WHAT YOU WILL DO:
Go through the entries below and print, exactly, the lines starting at the one with "Instruction: Select the 排名变化 column header" and ending at the one with "Expand the bottom", keeping both ends and no others.

(Stored data entries)
-.-.-

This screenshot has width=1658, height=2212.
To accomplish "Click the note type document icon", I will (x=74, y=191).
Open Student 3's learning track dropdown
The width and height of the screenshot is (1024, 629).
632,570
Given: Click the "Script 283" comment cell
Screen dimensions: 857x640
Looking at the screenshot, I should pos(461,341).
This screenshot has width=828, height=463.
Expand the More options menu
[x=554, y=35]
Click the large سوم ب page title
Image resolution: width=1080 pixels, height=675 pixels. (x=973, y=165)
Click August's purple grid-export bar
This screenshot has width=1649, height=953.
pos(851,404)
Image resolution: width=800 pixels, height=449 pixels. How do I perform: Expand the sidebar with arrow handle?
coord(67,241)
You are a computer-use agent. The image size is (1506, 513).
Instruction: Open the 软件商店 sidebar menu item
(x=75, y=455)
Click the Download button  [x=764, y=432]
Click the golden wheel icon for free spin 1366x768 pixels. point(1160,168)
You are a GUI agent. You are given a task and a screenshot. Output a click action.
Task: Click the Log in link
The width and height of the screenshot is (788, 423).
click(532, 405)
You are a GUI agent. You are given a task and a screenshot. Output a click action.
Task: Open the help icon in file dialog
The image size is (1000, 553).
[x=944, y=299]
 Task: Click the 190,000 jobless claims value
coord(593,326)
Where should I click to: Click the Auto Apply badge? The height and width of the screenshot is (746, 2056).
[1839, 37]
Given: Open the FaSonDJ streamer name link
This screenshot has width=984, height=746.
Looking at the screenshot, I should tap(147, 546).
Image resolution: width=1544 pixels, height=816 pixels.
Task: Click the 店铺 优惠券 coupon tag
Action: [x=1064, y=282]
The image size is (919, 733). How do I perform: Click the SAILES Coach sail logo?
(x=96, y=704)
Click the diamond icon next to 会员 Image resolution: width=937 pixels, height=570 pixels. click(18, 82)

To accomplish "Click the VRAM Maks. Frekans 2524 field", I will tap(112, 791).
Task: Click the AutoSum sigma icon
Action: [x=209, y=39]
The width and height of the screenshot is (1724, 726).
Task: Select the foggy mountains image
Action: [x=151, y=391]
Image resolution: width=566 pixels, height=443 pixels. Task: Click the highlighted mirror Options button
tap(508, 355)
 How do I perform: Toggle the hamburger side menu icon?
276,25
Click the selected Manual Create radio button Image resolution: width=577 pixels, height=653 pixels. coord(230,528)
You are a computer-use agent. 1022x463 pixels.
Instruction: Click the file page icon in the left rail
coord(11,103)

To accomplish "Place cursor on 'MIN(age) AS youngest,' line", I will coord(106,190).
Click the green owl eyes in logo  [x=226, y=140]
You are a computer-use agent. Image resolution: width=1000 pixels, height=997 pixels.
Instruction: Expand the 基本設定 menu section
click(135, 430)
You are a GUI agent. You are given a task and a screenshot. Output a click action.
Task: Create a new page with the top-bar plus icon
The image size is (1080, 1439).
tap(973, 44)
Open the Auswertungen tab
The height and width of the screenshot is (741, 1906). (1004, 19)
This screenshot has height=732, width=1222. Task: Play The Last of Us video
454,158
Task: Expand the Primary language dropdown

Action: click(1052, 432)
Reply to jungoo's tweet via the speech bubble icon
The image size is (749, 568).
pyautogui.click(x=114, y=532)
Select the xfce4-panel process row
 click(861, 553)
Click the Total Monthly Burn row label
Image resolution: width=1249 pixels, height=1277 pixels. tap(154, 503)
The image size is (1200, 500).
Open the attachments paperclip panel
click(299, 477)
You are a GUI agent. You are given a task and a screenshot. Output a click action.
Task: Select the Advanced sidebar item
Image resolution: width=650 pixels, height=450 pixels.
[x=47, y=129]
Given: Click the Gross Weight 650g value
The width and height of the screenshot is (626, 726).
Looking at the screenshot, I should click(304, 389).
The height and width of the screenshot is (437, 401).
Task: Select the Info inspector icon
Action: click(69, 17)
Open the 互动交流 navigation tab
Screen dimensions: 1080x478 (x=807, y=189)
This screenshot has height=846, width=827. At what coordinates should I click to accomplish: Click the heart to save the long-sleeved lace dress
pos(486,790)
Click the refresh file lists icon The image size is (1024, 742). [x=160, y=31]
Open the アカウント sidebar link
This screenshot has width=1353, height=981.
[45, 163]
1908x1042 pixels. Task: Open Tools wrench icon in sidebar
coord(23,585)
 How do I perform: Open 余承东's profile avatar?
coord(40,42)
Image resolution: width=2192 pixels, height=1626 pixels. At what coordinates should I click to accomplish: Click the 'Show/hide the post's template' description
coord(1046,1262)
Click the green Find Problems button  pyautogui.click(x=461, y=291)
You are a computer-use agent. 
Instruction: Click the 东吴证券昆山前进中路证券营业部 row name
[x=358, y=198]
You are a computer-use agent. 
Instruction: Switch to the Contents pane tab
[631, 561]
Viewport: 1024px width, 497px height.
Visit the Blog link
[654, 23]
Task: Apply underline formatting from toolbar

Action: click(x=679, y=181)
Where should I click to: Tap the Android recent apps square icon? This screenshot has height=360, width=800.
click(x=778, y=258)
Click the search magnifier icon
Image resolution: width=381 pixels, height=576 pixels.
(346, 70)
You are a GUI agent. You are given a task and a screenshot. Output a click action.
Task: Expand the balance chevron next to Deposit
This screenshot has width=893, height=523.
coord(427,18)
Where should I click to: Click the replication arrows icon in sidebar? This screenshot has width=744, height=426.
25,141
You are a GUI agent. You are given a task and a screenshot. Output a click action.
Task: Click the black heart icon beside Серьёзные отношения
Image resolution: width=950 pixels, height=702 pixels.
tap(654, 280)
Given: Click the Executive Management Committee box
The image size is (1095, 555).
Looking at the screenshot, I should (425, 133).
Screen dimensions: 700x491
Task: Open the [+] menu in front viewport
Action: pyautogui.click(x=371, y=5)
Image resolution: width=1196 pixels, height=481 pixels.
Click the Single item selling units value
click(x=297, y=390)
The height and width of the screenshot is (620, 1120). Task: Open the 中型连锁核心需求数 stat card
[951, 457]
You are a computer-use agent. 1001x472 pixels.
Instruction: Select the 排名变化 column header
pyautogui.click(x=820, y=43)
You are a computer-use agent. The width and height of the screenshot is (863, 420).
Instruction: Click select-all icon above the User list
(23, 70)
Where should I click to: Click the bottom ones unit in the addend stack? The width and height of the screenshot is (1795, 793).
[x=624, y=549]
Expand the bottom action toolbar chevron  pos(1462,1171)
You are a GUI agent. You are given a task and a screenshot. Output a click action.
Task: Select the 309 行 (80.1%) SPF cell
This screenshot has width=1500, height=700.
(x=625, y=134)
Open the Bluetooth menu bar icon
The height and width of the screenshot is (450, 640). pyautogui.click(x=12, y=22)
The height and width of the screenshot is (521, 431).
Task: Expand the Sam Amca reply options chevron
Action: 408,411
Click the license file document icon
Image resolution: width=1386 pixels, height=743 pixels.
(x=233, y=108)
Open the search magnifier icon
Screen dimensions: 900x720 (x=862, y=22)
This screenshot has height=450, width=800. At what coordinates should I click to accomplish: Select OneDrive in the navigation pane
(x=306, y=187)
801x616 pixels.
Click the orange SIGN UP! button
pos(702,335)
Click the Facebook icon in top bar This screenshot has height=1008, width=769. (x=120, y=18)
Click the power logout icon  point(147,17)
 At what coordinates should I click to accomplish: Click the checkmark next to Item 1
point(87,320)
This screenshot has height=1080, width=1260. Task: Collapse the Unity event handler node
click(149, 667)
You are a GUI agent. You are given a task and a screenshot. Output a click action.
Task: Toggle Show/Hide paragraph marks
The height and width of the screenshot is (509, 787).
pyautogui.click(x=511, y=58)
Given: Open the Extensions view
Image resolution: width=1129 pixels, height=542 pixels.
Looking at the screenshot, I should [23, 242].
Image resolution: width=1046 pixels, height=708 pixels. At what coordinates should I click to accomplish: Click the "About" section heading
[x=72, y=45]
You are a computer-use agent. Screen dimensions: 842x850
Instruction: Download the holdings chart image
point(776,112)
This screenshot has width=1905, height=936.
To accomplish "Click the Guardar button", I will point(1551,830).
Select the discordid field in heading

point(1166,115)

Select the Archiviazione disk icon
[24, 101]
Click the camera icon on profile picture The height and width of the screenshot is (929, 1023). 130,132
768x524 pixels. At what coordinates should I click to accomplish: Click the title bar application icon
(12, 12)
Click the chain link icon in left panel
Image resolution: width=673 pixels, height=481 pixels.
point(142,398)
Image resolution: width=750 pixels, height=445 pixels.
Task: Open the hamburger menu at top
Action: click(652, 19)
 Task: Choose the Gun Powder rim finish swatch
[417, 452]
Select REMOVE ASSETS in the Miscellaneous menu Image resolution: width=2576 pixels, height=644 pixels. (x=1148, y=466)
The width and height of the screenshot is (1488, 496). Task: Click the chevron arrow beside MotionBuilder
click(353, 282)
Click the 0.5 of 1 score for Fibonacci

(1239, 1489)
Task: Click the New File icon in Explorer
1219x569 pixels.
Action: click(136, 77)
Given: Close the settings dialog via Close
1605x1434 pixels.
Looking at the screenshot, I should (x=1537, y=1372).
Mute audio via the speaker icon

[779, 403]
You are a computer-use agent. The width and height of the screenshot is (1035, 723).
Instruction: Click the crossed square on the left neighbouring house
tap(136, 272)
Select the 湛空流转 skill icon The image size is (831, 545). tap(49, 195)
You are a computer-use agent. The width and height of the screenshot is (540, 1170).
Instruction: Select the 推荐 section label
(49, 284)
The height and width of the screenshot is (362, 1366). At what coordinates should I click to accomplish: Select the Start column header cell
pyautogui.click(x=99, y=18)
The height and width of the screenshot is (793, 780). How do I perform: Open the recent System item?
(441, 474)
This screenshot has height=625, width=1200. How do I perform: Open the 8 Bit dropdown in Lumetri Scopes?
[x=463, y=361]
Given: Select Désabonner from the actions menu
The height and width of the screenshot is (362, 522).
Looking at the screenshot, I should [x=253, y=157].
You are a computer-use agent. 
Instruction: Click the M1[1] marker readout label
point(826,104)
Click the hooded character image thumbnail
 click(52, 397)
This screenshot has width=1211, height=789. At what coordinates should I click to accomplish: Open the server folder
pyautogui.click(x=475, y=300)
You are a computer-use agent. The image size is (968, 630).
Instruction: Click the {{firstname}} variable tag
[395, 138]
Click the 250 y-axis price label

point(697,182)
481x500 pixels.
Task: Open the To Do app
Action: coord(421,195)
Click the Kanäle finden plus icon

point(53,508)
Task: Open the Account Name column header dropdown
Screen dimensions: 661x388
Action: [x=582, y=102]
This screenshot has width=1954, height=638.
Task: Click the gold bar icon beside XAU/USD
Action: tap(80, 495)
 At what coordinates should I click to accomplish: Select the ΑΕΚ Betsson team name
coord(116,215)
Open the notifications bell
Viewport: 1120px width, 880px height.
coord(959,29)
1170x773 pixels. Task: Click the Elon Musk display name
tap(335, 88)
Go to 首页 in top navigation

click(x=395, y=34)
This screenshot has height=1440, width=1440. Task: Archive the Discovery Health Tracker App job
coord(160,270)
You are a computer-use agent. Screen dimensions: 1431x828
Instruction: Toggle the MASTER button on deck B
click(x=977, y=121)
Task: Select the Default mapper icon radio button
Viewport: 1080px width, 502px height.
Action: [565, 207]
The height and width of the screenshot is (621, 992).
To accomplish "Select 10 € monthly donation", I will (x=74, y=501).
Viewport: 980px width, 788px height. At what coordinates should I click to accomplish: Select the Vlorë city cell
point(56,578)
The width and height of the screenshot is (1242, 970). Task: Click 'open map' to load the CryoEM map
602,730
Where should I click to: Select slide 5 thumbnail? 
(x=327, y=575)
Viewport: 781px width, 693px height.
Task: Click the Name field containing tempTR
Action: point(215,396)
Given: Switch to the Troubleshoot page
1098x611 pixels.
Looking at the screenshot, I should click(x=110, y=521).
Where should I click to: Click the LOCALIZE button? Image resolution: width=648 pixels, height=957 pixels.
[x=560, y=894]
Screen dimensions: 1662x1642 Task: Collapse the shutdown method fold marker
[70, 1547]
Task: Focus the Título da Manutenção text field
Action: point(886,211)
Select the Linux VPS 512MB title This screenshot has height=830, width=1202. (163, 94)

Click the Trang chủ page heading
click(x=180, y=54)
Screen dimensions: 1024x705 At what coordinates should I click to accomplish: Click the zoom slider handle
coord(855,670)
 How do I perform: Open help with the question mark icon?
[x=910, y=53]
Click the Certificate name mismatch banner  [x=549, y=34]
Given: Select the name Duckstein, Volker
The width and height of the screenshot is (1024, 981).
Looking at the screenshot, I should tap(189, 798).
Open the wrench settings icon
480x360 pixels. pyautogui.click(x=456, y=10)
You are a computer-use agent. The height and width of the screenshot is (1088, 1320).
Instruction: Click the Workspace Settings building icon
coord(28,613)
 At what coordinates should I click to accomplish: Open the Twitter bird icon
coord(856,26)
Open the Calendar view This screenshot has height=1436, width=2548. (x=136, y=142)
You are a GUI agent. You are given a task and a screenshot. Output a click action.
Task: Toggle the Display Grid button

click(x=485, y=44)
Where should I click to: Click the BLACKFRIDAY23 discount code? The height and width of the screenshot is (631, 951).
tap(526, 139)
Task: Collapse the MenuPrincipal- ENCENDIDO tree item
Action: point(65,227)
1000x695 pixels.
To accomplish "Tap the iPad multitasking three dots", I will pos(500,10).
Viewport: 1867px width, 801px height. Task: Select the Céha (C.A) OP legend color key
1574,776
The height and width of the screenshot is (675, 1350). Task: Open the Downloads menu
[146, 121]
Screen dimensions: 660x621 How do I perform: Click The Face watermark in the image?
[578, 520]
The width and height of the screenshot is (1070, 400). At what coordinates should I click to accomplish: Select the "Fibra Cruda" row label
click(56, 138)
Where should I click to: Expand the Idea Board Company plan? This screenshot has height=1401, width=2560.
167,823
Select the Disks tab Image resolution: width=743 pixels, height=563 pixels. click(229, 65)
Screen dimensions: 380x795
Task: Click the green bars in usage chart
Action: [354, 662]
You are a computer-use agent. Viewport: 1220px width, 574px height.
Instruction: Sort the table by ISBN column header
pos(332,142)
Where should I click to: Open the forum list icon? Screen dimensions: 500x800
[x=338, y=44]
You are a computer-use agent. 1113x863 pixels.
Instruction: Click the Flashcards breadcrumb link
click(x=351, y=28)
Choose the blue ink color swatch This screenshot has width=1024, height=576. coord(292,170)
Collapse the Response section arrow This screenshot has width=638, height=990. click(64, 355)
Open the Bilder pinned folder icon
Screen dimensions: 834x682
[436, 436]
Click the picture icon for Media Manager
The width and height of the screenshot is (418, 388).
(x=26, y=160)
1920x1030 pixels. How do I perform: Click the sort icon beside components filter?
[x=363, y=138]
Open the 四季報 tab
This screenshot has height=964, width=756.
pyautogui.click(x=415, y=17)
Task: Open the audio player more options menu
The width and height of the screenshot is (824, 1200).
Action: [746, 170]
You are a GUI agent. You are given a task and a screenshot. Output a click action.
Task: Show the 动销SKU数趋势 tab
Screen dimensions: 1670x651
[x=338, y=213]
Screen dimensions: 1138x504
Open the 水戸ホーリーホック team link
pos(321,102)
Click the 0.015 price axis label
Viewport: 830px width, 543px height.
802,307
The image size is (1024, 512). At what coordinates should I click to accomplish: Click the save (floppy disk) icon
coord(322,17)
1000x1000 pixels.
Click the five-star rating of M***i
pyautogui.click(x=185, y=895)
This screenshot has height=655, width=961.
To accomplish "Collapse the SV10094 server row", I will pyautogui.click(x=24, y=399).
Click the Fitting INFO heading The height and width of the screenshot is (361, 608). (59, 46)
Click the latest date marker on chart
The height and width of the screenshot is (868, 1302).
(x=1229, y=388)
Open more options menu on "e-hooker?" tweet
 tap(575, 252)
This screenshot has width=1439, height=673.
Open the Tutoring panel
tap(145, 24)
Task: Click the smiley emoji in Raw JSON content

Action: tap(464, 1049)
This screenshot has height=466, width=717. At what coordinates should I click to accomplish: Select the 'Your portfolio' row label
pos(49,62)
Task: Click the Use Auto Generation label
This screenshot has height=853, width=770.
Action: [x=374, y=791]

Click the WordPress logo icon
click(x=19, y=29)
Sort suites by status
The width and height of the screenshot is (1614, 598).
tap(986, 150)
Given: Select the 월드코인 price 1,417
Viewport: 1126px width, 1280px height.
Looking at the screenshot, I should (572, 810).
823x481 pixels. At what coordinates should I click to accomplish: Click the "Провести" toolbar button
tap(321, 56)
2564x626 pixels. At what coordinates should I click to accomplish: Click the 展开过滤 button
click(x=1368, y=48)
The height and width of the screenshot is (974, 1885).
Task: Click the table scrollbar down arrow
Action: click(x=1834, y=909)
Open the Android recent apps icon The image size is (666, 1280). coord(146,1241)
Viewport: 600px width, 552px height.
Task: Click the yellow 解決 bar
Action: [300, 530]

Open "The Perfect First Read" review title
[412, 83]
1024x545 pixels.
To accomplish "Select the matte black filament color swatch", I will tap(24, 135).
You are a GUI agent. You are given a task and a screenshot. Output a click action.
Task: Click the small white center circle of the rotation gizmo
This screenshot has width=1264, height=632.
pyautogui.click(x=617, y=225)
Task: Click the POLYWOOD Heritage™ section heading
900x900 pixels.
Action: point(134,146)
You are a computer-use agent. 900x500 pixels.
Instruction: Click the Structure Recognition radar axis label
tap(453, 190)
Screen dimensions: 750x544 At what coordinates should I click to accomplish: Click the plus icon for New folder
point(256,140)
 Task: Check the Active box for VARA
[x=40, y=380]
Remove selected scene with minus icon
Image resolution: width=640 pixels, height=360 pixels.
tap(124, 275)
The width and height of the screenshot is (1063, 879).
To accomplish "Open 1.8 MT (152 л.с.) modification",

-.-.-

SOLUTION BELOW:
Instruction: Select the 排名变化 column header
pyautogui.click(x=820, y=43)
You are a computer-use agent. The width and height of the screenshot is (863, 420).
Instruction: Click select-all icon above the User list
(23, 70)
Where should I click to: Click the bottom ones unit in the addend stack? The width and height of the screenshot is (1795, 793).
[x=624, y=549]
Expand the bottom action toolbar chevron  pos(1462,1171)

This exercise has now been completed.